There is some support in the Bible for the notion that animals will live in heaven. The Book of Job sounds a beautiful note that all pet lovers want to hear: “In his hand is the soul of every living thing” (see 12:7-10). The prophecy of Isaiah portrays a Messianic world reconciled by God’s grace and at peace: “Then the wolf shall be a guest of the lamb, / and the leopard shall lie down with the young goat; / The calf and the young lion shall browse together, / with a little child to guide them. / The cow and the bear shall graze, / together their young shall lie down; / the lion shall eat hay like the ox” (Is 11:6-7). The vision of heaven seen by St. John in the Book of Revelation includes Jesus returning victoriously to earth at the end of time, astride a white horse (19:11-14).
Pope St. Paul VI told us: “One day, we will see our animals in the eternity of Christ. Paradise is open to all of God’s creatures.” Pope Francis has also weighed in on this. Despite the fact Pope Benedict XVI, a cat lover, said in a 2008 homily that animals “are not called to heaven,” Pope Francis teaches in his encyclical Laudato Sí’ (“On Care for Our Common Home”), “Eternal life will be a shared experience of awe, in which each creature, resplendently transfigured, will take its rightful place” (No. 243).
We believe in the resurrection of the body, which implies physical and temporal dimensions to life in heaven. It is difficult to imagine bodily life without those things that support it: water, air, food, plants and animals. Even before the Fall, God provided for Adam and Eve with all sorts of living things. Will it be the same after our bodily resurrection?

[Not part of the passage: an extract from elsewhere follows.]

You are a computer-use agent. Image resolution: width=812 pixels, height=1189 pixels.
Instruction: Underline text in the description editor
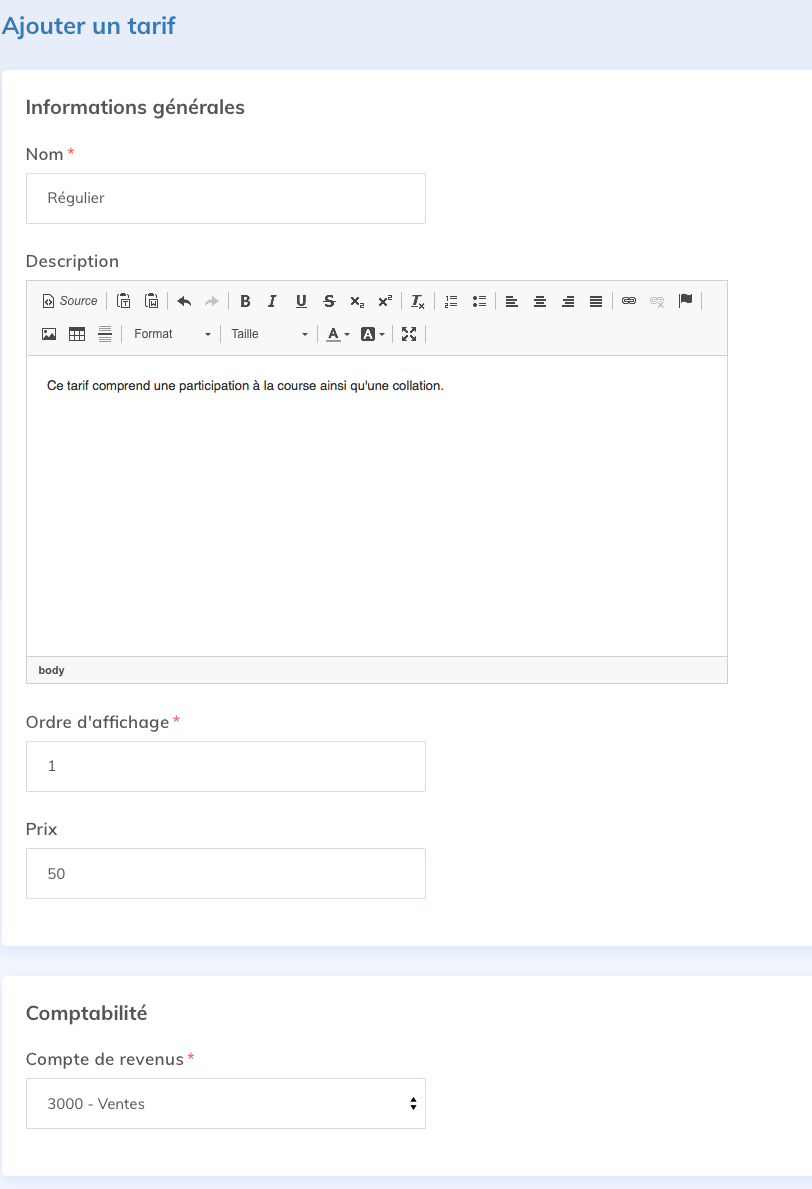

Ultimately, the question will be answered in our experience of death and resurrection. One consoling truth is this: The love of our pets is intended to teach us in this life of the unconditional love of God. That love, which we taste only imperfectly in our corruptible world, will be experienced perfectly in heaven. In a limited sense, then, our pets can be understood to point the way to heaven and allow us to experience on earth a foretaste of the perfect love that awaits us in heaven.